Material for this exercise START

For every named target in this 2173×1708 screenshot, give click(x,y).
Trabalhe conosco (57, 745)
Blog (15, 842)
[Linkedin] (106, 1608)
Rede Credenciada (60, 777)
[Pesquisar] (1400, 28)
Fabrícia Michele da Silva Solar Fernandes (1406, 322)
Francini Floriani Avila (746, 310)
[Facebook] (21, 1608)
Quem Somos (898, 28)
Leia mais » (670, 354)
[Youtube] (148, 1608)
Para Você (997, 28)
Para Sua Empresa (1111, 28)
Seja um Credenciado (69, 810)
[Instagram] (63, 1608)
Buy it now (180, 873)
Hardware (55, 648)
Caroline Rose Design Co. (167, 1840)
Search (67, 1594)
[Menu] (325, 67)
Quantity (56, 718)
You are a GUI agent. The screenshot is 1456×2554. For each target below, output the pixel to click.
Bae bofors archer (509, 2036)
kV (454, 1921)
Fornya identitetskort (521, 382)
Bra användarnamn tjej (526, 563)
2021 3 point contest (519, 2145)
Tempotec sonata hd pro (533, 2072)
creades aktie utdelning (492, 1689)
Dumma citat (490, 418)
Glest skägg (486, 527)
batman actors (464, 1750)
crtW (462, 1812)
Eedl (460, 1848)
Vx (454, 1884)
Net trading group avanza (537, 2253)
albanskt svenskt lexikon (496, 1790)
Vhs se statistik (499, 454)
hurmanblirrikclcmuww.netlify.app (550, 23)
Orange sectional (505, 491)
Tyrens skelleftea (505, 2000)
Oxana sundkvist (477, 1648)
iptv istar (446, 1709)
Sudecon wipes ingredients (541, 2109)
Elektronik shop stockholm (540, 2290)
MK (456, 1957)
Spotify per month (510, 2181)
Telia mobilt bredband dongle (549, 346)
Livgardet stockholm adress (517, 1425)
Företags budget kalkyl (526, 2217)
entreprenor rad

Material for this exercise END

All that is wanted is the stretch of lines above from the one containing "Bra användarnamn tjej (526, 563)" through the one containing "Vx (454, 1884)", duplicated exactly.

Bra användarnamn tjej (526, 563)
2021 3 point contest (519, 2145)
Tempotec sonata hd pro (533, 2072)
creades aktie utdelning (492, 1689)
Dumma citat (490, 418)
Glest skägg (486, 527)
batman actors (464, 1750)
crtW (462, 1812)
Eedl (460, 1848)
Vx (454, 1884)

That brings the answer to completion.